======== DATASET RECORDS

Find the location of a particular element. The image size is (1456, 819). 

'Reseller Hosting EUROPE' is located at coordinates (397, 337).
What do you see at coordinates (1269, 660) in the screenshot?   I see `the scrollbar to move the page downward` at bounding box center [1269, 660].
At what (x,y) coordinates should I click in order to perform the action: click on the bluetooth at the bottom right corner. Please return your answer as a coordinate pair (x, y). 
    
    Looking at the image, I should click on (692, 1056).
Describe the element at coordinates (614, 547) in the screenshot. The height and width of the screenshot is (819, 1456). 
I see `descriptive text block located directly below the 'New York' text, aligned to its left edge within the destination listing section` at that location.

================

**DIRECTIONS**
Turn the lines of these records into a numbered list, dropping any blank lines.

**SOLUTION**
1. Find the location of a particular element. The image size is (1456, 819). 
2. 'Reseller Hosting EUROPE' is located at coordinates (397, 337).
3. What do you see at coordinates (1269, 660) in the screenshot?   I see `the scrollbar to move the page downward` at bounding box center [1269, 660].
4. At what (x,y) coordinates should I click in order to perform the action: click on the bluetooth at the bottom right corner. Please return your answer as a coordinate pair (x, y). 
5.     Looking at the image, I should click on (692, 1056).
6. Describe the element at coordinates (614, 547) in the screenshot. The height and width of the screenshot is (819, 1456). 
7. I see `descriptive text block located directly below the 'New York' text, aligned to its left edge within the destination listing section` at that location.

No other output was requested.